***** RECORDED INFORMATION

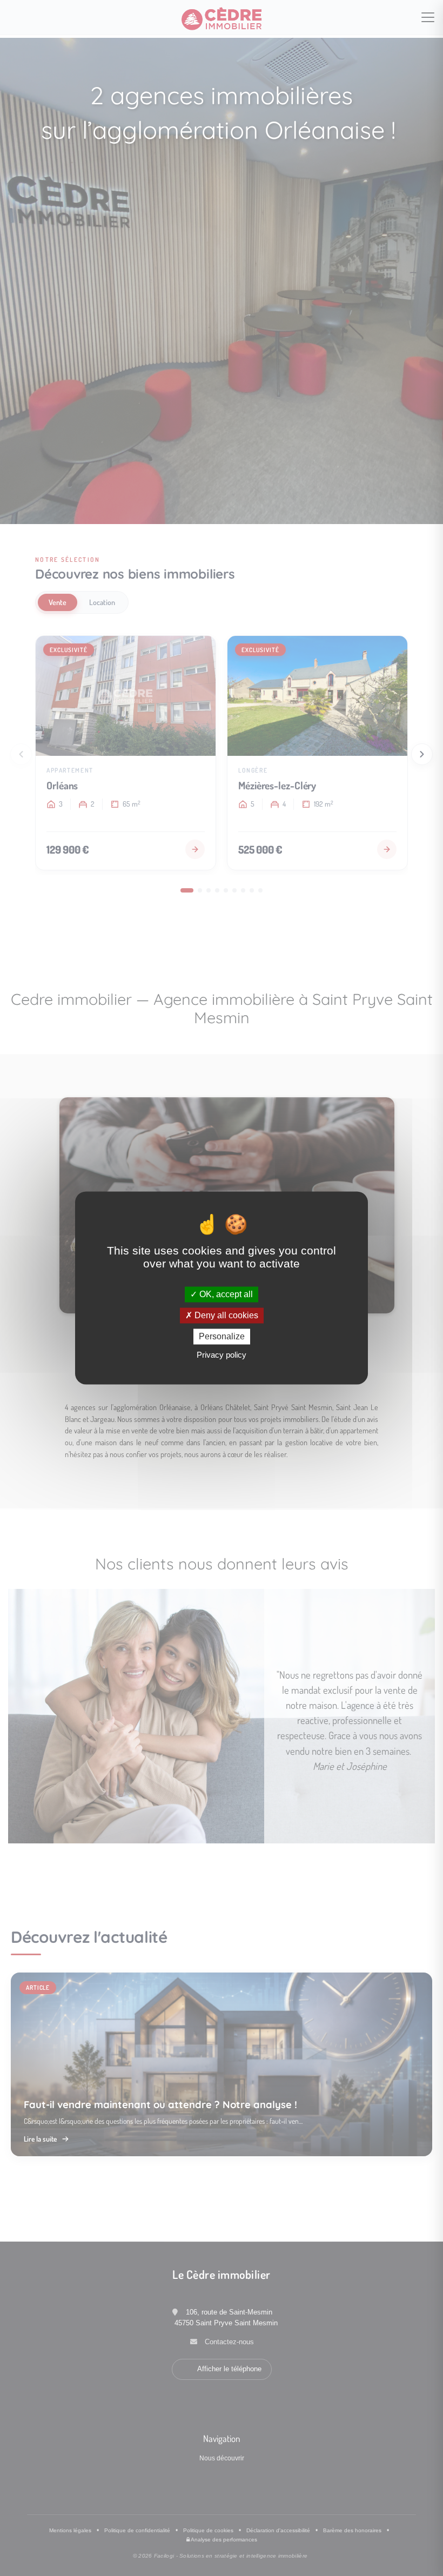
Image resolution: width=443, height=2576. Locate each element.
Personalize (222, 1336)
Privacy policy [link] (221, 1355)
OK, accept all (225, 1294)
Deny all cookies (225, 1315)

**********

* **PROBLEM STATEMENT**
Would you write out the data exactly, with no pictures in the copy?

* **ANSWER TO THIS TASK**
Image resolution: width=443, height=2576. Locate each element.
Personalize (222, 1336)
Privacy policy [link] (221, 1355)
OK, accept all (225, 1294)
Deny all cookies (225, 1315)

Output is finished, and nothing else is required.